WHAT IS REQUIRED =>
Drop the pictures; give again exactly the lines from the one holding "You are a computer-use" through the end of the data.

[Stored items]

◇ ◇ ◇ ◇ ◇ ◇ ◇

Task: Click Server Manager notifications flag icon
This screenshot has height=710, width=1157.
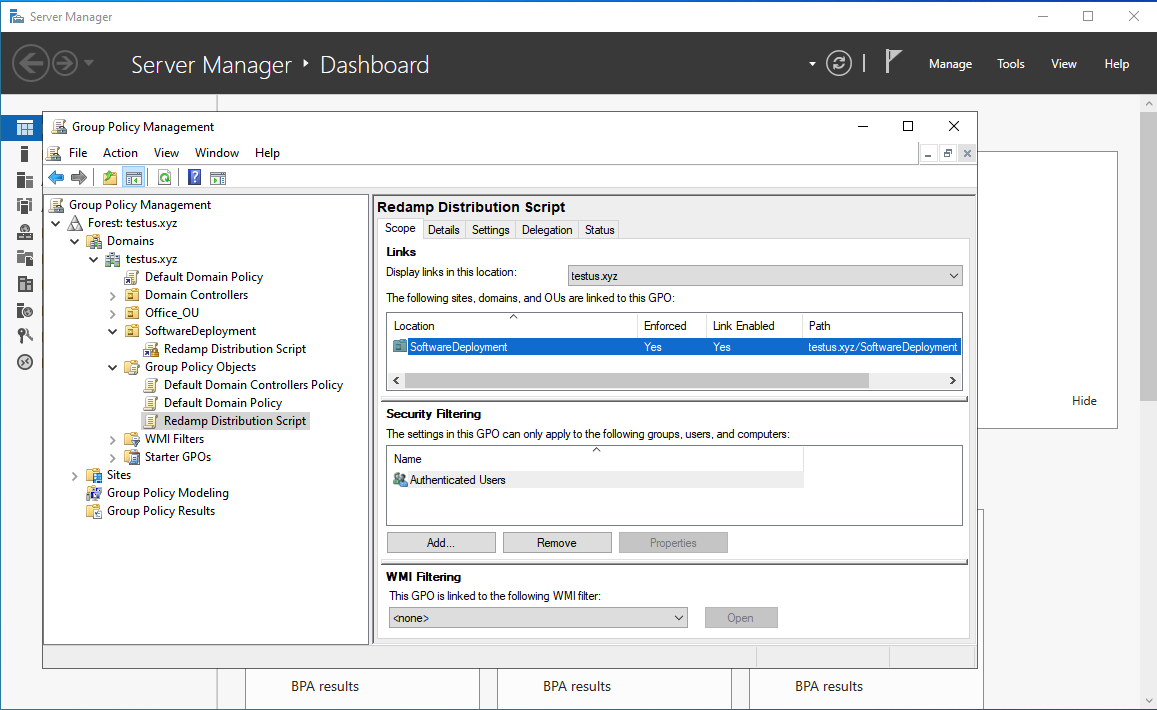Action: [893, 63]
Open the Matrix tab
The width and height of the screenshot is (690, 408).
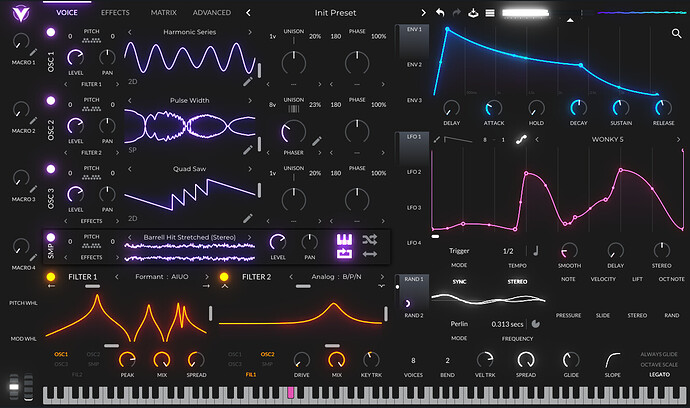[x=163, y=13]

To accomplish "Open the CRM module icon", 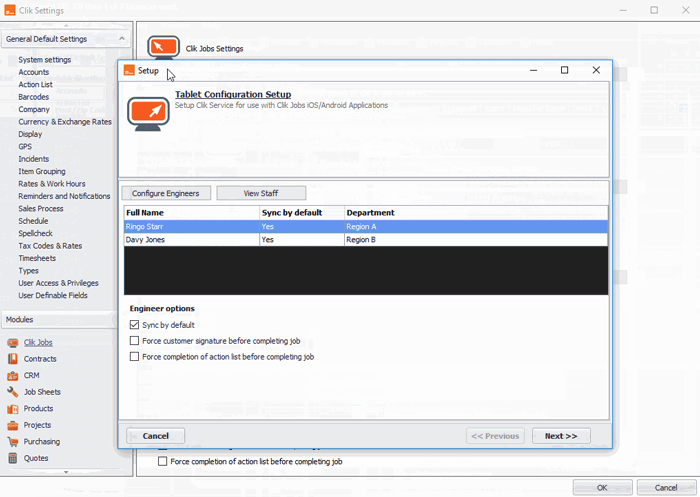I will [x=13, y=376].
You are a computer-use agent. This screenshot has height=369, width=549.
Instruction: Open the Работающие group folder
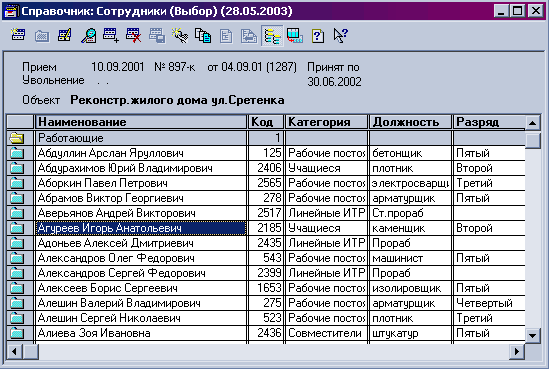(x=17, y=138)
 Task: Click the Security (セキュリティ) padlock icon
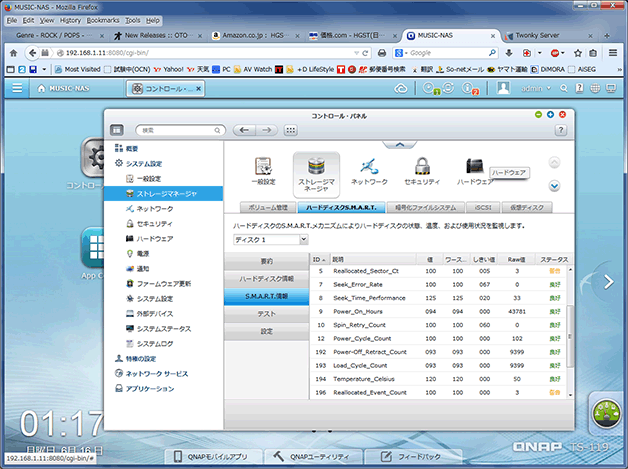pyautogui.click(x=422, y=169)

◇ ◇ ◇ ◇ ◇ ◇ ◇

ANSWER SECTION =>
You are a computer-use agent. This screenshot has height=369, width=549.
Instruction: Open the Работающие group folder
(x=17, y=138)
 Task: Click the Security (セキュリティ) padlock icon
pyautogui.click(x=422, y=169)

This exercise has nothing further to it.